Su misión es la de supervisar la gestión económica y vigilar las estructuras y actividades administrativas y financieras de los Dicasterios de la Curia Romana, así como de las instituciones relacionadas con la Santa Sede y el Estado de la Ciudad del Vaticano.
Está compuesto por quince miembros, ocho de los cuales son elegidos entre cardenales y obispos, buscando en su proporcionalidad el carácter universal de la Iglesia. Los siete restantes se eligen entre expertos laicos, con competencia financiera y reconocida profesionalidad. Todos ellos designados por un período de cinco años.
Lo preside un Cardenal Coordinador, elegido por el Papa, asistido por un Vice Coordinador, también elegido por el Papa entre los miembros del Consejo.

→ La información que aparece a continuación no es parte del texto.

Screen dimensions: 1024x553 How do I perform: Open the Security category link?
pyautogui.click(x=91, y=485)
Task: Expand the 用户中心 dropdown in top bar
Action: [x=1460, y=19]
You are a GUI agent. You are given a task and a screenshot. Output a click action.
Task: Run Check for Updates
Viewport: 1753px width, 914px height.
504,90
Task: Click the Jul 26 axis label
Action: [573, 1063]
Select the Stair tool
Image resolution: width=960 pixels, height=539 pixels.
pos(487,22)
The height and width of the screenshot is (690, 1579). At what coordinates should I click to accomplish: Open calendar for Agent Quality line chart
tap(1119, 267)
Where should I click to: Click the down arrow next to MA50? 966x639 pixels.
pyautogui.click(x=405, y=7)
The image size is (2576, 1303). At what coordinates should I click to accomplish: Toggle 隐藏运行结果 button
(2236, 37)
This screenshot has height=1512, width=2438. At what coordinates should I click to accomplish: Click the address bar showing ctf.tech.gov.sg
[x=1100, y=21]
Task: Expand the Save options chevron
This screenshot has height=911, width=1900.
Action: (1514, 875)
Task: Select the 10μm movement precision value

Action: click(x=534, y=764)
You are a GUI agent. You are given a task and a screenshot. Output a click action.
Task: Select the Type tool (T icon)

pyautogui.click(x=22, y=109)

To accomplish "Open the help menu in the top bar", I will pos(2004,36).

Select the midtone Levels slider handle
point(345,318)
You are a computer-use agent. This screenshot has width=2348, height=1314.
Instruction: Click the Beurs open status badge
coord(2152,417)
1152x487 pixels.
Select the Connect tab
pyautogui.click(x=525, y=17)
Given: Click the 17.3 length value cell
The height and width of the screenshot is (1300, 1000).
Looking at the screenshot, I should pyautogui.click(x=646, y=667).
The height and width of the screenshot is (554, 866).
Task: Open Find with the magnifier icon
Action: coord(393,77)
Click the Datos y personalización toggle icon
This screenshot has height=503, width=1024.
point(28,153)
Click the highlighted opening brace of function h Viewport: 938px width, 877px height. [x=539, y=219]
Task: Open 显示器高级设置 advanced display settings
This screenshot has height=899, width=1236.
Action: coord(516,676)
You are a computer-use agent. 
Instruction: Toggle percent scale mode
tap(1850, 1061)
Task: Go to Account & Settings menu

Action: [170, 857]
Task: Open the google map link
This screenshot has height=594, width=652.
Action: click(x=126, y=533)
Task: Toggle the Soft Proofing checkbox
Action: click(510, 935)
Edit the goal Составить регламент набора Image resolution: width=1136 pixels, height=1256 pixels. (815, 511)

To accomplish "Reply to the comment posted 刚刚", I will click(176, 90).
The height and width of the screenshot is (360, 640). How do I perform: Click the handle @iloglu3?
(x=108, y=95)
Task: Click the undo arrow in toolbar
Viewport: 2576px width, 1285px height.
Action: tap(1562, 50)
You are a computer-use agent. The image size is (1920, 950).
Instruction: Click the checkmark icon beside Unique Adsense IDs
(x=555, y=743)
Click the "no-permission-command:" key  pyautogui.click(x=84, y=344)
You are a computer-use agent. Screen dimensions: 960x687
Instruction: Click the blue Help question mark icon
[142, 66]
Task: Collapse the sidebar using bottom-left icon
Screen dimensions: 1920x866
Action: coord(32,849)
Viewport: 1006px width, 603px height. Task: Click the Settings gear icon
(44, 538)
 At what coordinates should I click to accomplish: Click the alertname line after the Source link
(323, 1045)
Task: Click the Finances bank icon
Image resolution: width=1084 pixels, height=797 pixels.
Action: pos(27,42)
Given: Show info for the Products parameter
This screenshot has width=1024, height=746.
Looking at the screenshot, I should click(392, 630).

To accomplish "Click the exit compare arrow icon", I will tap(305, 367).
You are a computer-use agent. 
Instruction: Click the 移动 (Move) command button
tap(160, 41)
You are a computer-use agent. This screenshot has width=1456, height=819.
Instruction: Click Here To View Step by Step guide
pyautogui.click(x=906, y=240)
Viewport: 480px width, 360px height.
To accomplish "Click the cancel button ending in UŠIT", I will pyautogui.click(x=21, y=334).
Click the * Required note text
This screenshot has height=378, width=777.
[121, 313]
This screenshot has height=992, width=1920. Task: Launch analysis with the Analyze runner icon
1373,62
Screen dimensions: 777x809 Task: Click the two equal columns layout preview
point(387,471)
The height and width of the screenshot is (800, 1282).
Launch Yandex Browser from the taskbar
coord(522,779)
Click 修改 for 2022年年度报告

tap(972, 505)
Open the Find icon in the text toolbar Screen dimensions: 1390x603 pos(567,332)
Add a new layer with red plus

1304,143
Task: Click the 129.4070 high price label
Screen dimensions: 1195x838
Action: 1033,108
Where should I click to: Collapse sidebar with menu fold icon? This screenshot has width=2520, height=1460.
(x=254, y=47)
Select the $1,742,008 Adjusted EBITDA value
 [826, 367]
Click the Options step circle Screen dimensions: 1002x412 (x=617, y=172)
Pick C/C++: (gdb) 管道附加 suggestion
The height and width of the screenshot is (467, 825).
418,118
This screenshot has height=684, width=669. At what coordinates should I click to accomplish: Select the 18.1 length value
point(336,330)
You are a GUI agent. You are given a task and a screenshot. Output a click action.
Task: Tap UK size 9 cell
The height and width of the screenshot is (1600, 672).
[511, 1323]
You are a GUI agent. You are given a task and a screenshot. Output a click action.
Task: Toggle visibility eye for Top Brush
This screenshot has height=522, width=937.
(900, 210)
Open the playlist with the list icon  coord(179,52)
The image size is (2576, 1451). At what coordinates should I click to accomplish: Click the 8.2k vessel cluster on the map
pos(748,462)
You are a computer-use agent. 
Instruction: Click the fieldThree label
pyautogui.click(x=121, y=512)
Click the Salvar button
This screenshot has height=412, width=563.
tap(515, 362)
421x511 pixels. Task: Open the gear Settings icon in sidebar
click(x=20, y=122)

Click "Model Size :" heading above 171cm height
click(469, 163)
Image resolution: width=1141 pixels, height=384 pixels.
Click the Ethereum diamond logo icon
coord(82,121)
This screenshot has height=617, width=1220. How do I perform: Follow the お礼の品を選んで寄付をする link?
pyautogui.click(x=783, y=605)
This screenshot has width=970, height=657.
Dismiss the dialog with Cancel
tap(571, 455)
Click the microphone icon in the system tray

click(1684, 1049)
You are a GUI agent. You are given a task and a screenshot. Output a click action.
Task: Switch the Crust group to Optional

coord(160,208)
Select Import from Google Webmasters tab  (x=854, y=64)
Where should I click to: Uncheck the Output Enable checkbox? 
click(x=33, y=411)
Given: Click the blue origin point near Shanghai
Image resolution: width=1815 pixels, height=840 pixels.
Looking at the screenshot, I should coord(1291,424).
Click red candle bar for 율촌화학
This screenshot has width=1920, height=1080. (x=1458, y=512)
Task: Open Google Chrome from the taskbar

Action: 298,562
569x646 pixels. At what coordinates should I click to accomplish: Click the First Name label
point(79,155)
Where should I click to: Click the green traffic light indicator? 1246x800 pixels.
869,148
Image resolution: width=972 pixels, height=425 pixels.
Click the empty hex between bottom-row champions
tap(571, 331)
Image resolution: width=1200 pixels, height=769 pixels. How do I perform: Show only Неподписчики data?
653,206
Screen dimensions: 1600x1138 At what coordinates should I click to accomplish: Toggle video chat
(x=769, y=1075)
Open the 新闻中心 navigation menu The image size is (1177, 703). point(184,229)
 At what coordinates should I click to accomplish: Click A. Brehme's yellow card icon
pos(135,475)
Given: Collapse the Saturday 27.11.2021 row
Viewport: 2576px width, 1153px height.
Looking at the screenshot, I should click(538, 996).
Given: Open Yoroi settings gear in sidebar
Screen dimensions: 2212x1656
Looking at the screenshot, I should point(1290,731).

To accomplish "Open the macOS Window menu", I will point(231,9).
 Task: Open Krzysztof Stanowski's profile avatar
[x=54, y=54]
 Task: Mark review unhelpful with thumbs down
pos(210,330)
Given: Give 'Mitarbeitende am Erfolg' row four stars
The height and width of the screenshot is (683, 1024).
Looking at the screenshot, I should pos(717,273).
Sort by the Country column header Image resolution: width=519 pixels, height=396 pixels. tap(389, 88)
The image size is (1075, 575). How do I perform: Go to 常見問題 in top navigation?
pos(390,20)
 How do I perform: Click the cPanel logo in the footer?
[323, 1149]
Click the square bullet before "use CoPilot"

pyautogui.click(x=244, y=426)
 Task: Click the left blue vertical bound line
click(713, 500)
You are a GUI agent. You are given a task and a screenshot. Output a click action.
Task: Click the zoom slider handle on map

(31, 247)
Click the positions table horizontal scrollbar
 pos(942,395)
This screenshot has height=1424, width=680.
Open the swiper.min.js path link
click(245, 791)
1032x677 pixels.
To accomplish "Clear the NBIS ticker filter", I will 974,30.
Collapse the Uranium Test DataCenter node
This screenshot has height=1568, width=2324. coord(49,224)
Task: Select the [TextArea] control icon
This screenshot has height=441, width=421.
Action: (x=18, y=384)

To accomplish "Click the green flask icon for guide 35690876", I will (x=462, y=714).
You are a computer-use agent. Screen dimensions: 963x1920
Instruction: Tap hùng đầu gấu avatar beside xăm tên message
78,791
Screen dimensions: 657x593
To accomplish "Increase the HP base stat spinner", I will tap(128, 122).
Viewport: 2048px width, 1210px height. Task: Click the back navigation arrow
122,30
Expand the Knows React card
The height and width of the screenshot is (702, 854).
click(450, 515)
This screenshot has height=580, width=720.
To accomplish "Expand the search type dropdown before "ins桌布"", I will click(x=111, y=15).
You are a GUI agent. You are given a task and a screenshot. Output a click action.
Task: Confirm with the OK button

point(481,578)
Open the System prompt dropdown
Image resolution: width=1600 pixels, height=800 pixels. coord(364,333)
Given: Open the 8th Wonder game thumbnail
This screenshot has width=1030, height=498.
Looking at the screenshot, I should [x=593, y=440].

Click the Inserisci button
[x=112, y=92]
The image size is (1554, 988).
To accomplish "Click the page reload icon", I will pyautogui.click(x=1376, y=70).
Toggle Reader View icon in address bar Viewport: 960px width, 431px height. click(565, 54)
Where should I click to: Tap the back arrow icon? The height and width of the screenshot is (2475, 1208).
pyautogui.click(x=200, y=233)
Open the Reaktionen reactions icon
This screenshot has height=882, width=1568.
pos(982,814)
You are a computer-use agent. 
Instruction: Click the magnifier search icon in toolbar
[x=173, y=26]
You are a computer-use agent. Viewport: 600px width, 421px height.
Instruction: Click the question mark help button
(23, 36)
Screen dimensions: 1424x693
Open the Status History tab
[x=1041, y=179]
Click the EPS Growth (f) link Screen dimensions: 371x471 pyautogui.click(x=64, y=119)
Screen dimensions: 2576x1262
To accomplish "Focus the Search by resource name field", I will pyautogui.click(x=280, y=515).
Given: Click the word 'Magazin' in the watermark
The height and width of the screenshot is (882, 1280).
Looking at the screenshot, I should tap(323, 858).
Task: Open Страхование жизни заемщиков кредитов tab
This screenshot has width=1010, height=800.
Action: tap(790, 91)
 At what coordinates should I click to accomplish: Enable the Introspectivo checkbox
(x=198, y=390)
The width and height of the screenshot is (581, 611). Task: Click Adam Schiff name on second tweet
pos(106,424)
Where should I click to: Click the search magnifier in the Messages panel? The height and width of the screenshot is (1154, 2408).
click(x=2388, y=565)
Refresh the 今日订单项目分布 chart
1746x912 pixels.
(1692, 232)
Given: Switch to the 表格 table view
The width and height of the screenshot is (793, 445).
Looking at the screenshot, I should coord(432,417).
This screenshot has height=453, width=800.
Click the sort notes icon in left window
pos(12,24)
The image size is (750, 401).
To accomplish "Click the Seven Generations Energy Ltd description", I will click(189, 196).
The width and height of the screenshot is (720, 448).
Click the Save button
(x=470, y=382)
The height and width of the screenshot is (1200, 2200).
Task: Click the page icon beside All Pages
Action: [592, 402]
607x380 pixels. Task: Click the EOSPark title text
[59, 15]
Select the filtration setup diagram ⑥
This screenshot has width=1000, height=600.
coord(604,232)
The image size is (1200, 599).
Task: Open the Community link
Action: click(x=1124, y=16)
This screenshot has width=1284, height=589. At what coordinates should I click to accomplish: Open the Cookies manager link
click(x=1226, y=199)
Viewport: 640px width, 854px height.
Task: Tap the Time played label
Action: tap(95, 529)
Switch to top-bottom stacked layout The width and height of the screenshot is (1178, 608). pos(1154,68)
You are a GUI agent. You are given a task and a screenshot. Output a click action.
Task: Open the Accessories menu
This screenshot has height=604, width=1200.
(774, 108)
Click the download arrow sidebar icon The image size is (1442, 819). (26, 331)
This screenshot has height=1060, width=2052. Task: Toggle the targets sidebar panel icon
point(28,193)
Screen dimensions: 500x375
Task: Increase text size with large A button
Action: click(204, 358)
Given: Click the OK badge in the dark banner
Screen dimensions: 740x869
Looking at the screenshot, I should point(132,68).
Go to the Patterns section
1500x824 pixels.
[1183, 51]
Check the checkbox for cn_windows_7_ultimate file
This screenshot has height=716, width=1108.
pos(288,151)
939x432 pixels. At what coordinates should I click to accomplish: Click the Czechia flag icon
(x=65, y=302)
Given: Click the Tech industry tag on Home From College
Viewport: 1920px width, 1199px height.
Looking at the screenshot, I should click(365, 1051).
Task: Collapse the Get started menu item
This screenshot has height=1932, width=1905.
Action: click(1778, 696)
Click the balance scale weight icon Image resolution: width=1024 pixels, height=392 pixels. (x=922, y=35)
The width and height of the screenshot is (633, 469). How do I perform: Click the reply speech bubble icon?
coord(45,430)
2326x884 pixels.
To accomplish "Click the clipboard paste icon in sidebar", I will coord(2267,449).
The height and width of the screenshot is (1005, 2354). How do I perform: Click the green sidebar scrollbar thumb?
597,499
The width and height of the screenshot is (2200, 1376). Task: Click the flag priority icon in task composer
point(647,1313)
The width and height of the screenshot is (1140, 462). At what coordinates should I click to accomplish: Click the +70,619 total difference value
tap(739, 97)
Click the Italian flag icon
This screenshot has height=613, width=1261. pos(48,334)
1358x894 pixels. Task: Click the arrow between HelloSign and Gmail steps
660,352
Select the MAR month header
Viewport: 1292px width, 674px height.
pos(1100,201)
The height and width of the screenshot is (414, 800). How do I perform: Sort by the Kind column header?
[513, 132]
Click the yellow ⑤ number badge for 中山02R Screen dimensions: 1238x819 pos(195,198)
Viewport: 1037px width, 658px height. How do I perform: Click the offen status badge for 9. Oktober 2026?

A las reuniones del Consejo pueden asistir el Secretario de Estado y el Prefecto de la Secretaría para la Economía, aunque sin voto.
El Consejo propone a la aprobación del Papa actuaciones y normas que aseguren la tutela de los bienes, la reducción de los riesgos financieros e institucionales, la gestión prudente y eficaz de los recursos humanos, financieros y materiales, y el cumplimiento de los presupuestos y balances de los entes sobre los que compete la vigilancia.
También examina las propuestas de la Secretaría para la Economía, y le dirige indicaciones para la realización de las tareas señaladas anteriormente. Recibe, asimismo los informes del Auditor General, pudiendo recabar la realización de aquellos otros que estime necesario.